- DIRECTIVE A
Copy out, word for word, the lines of the records starting with the line that contains "You are a computer-use" and going on through the line that contains "coord(159,440)". Leave the pictures out.

- QUOTED TEXT
■ ■ ■ ■ ■
Stock shape for Creedmoor Roller

PostsCOLON 52
JoinedCOLON Fri May 01, 2015 3:35 pm

Stock shape for Creedmoor Roller

Post by Keith » Wed Jun 17, 2015 1:08 am

Looking at this photo of an original Creedmoor target rifle one can see the line of the comb of the butt stock is below the line of the lower edge of the fore end.
This would allow the tang sight to lie flat without damage to the stock and also allow wiping with a stiff rod.
Today the trend seems to be higher combs and flexible rods.
If the D.O.G. ,s got a cheek weld with a stock that shape why do we have to go for higher stocks.
Did they use cheek pads or what?


PostsCOLON 396
JoinedCOLON Sat Aug 09, 2008 1:46 pm
LocationCOLON British Columbia

Re: Stock shape for Creedmoor Roller

Post by gunlaker » Wed Jun 17, 2015 8:35 am

Maybe at long range the shooter used that sight base on the butt stock and shot it in the back position. Stock fit is a personal thing, but I think there are advantages to getting the comb high, especially when shooting prone. In other positions it matters less for me.
■ ■ ■ ■ ■
- EXERCISE INPUT
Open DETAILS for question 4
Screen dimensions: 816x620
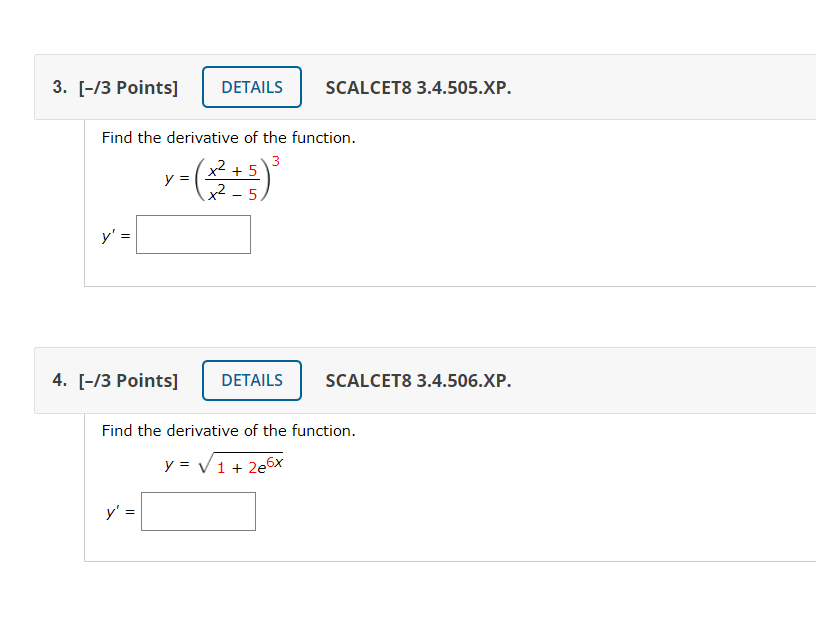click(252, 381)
■ ■ ■ ■ ■
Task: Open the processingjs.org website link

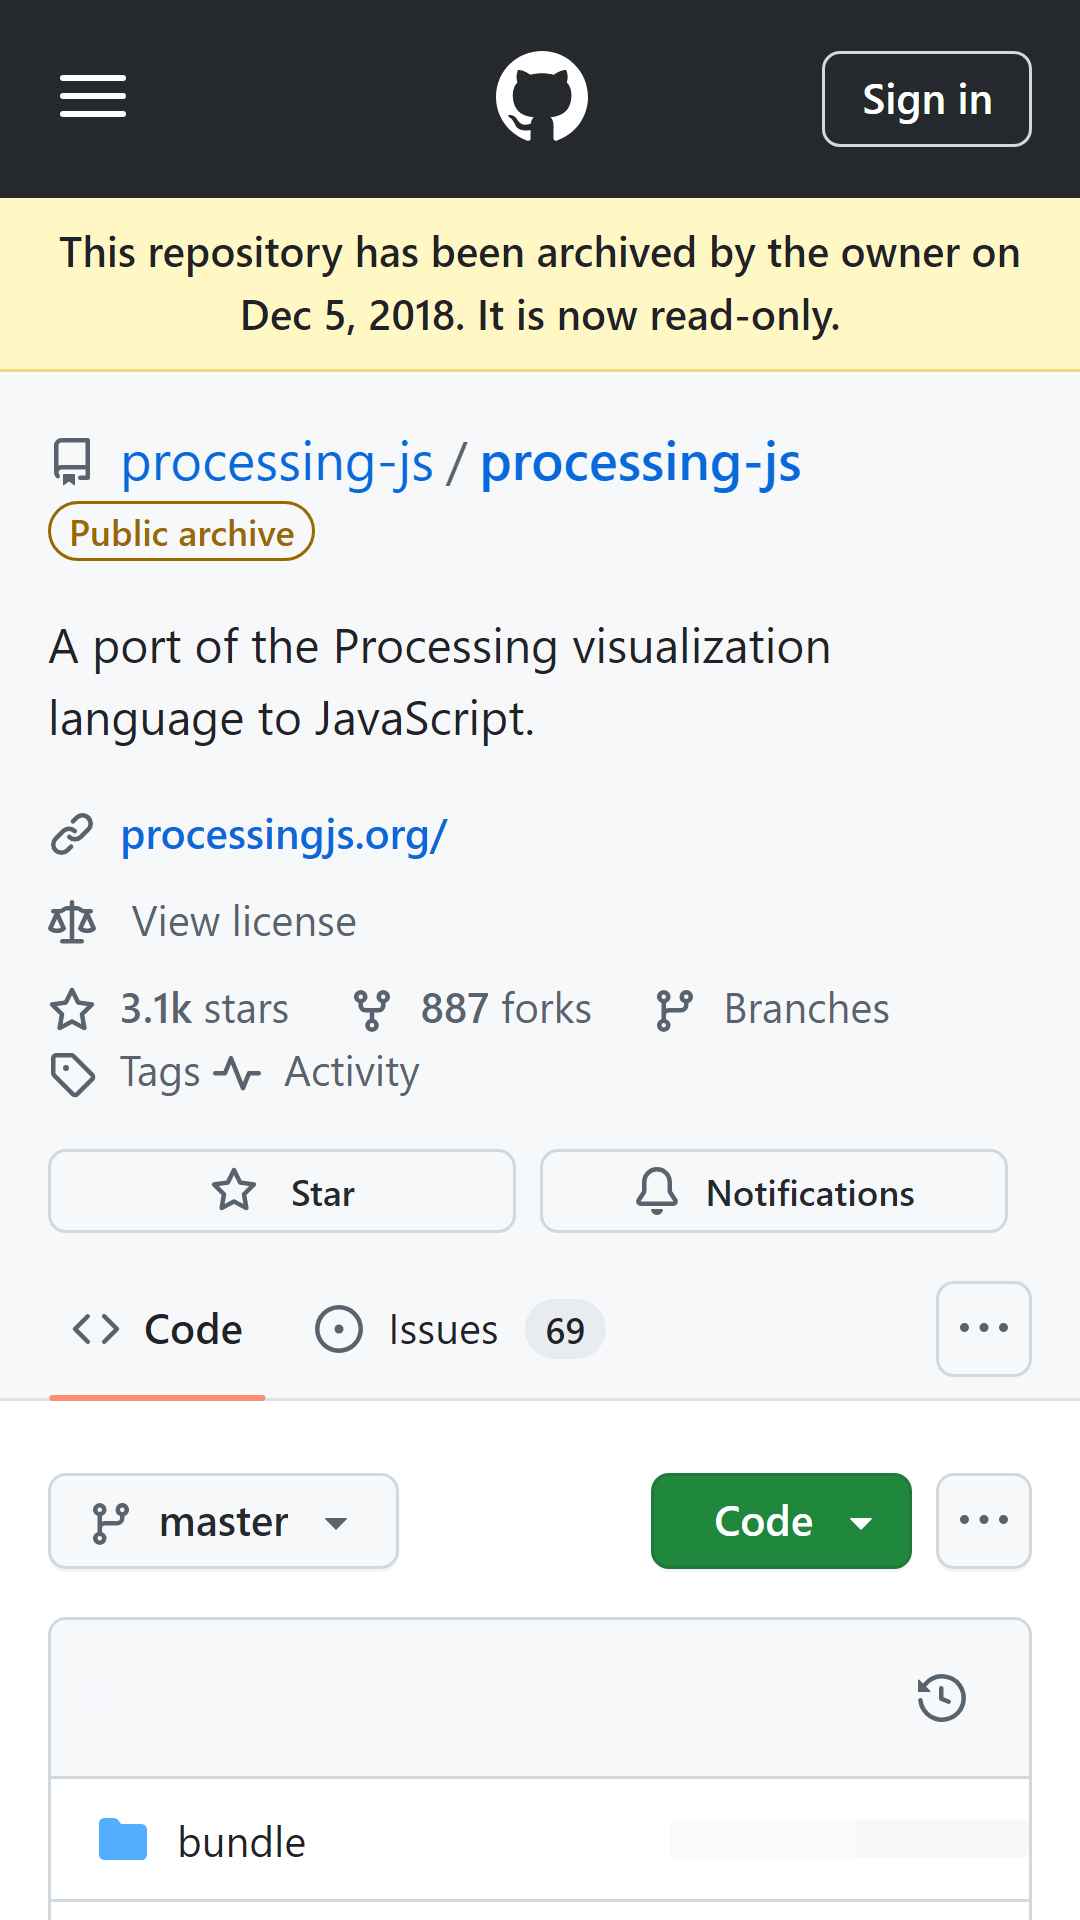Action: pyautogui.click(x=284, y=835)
■ ■ ■ ■ ■
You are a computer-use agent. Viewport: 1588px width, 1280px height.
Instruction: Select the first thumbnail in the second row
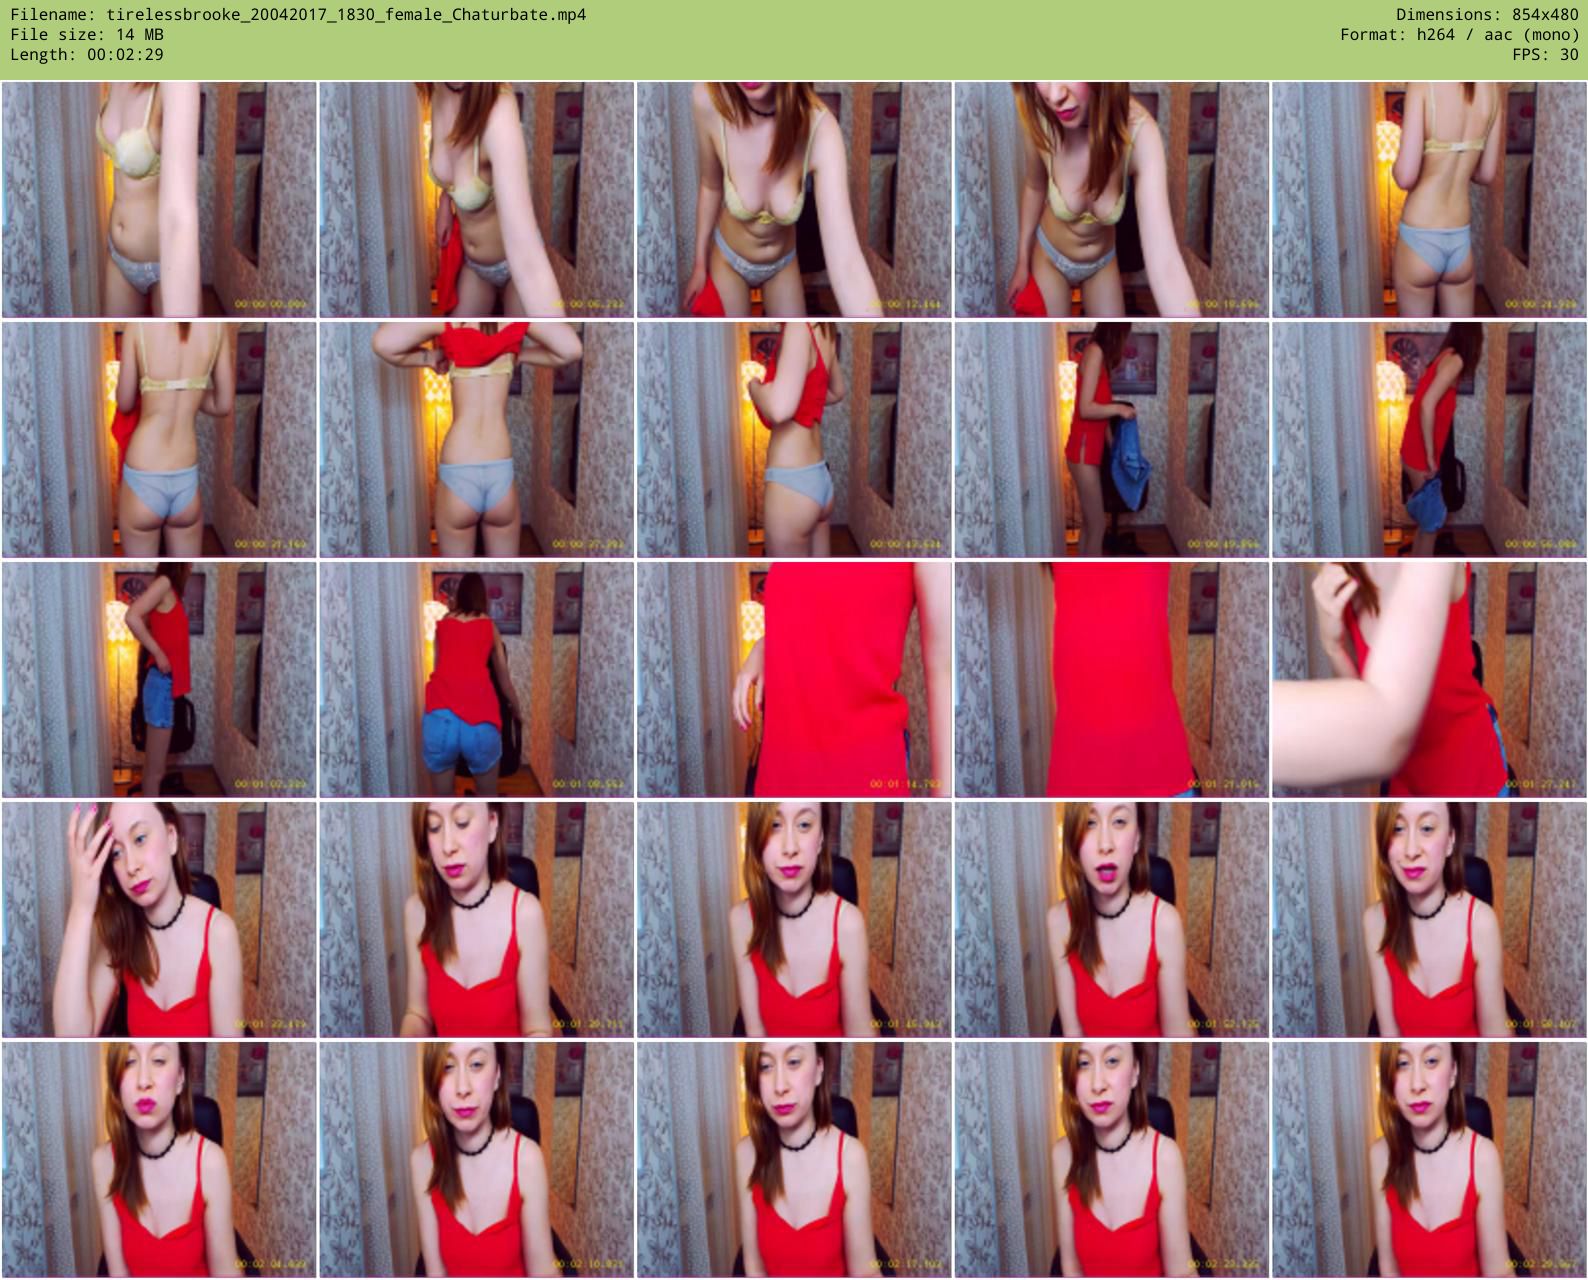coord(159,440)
■ ■ ■ ■ ■
- DIRECTIVE B
Rewrite the part of the forum thread on Creedmoor stock shape starting with "Maybe at long" and going on through "less for me.", changing "comb" to "cheek rest".

- FULL RESPONSE A
You are a computer-use agent. Viewport: 1588px width, 1280px height.
Instruction: Select the first thumbnail in the second row
coord(159,440)

- FULL RESPONSE B
Maybe at long range the shooter used that sight base on the butt stock and shot it in the back position. Stock fit is a personal thing, but I think there are advantages to getting the cheek rest high, especially when shooting prone. In other positions it matters less for me.